Saturday, July 30, 2005

Terror, obligation and boredom

Well, THAT occasion was a dud. Thank God.

All week, ever since I got the invitation to the premiere of M.'s documentary, about an obscure 19th-century Irish female, I have been feeling nauseated. I knew, by all the rules of karma, acquaintanceship and social credibility, that I had to attend. M. has been nice to me; she has called me up and invited me out, several times, to events and venues at which I have had an excrutiatingly horrible time. She has borrowed the use of my computer and repaid me handsomely in alcohol and African music CDs. She has invited me into her home. She has attended my openings. I needed to go.

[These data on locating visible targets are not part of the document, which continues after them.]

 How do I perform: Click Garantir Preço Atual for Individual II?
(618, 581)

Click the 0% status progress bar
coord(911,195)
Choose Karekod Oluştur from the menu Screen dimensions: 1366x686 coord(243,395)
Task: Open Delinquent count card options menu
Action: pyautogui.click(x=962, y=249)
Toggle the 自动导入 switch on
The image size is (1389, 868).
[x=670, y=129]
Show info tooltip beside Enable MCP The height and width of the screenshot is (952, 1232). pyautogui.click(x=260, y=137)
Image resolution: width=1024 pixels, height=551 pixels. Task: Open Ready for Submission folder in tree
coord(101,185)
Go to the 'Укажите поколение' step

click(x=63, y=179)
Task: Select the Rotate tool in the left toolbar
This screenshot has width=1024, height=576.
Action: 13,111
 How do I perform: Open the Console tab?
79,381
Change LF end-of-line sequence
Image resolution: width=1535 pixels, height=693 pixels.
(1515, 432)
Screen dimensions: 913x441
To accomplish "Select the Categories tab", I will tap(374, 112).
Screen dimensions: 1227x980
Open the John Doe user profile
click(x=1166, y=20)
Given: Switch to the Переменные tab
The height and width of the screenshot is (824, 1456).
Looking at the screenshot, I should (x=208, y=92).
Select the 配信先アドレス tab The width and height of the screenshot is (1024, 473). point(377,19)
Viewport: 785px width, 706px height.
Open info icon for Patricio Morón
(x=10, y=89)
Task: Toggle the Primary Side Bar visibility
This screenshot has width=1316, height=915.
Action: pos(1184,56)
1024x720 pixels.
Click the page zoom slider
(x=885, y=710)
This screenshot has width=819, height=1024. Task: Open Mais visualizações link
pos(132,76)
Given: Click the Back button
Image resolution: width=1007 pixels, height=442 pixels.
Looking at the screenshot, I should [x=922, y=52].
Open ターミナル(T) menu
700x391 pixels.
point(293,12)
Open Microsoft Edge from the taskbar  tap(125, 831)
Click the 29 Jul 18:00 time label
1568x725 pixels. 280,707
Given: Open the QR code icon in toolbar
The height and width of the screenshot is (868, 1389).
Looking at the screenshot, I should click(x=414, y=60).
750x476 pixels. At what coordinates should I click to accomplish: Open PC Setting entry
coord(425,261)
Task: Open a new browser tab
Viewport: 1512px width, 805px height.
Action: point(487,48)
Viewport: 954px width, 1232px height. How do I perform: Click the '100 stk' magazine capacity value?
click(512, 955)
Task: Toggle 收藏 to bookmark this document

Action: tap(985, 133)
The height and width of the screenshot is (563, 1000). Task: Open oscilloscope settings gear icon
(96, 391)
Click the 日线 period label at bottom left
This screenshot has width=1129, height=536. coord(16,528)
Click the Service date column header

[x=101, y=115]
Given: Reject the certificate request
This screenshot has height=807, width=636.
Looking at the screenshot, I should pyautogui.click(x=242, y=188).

At the same time, I knew that if there was one event in New York City where I was most likely to run into the ex, it would be this one. The ex kills time by attempting to fix M.'s obsolete, moribund computer. He gives her my ex-bicycles. They get drunk together, if they happen to find themselves in the same bar at the same time. The ex thinks of this sort of thing as friendship. In New York City, if your friend has a premiere, you have to go.

It's not exactly M.'s fault that I have a terrible time whenever we hang out together. She just doesn't understand that everybody doesn't like the same things she does. She really gets going around the time I collapse--between 11:30 PM and 6 AM. She likes hanging out with, and screwing, big, oppressed, angry African males. She likes loud music and cigarette smoke and long, blasé conversations about how everything's fucked and there's nothing you can do. When I hang out with her they close the bar around us and she refuses to leave, and big black men hit on me and refuse to take 'huh? no, thanks' for an answer. When I try to hang out with her I feel like I'm being tortured. But she's great, really she is.

So since I got the invitation I have been hemming and hawing and thinking of other, pressing engagements that could possibly occupy my Friday evening instead, which, since I am lame and in transition and coming out of a long depression, I don't really have. I have been thinking of what sort of support system I could bring with me. I have been planning my wardrobe.

Finally I decided to bite it and do the hero. I went bravely, solo, in a dress that H. donated for exactly such occasions: five-dollar, thrift-store bin, floor-length petroleum 'fuck me now' clingy thing with a thong and no bra. Amber beads and hoop earrings, eye makeup, lipstick, shiny blonde hair brushing my nipples. I've been doing a lot of yoga and you know what? I look O.K. Better than the folks who spend their time drinking heavily and bitching about how everything's fucked and there's nothing you can do.

You know what else? Those people are LAME. At least five of the folks standing on the sidewalk as I walked up have been invited into my home, and fed, and entertained. They have attended my openings. I have been privy to some of their darkest secrets. We belong to the same Circle of Friends. And none of them frickin' asked how I was. The time has passed when I blame myself for such rudeness; after I have smiled, said hello, offered congratulations or a compliment or asked for a career update, I feel my task is finished. If no follow-up is forthcoming, well, I'm free.

The featured films represented five years of M.'s hard work, a career-to-date retrospective lasting an hour and a quarter, and I consulted my watch. M. is a filmmaker at heart; she likes pointing a camera at things, faces, happenings. She sympathizes with the obscure and the oppressed. And that's all. Man, was I bored. No, that's harsh. I was miffed at having been snubbed on the sidewalk; I was in a highly critical state of mind. I tried to get into the aesthetics of super-8 and black-and-white, of grainy closeups and disaffected soundtracks, of nameless faces and artistic anomie, of lack of plot, and purpose, and point. I didn't try hard enough and I failed.

I had mixed feelings about skipping the reception; I really, really wanted a free shot of Jameson's. But I also had to drive, and also would have had to socially exist during the time it took to drink it. I forewent the Jameson's, congratulated M., showered a couple of ex-acquaintances with random good energy and bolted.

But THANK FUCKING GOD my ex wasn't there. For all his blocks, negativity, manipulation and horribility, at least he has something approaching a goddamned mind. I might have been tempted to talk to him.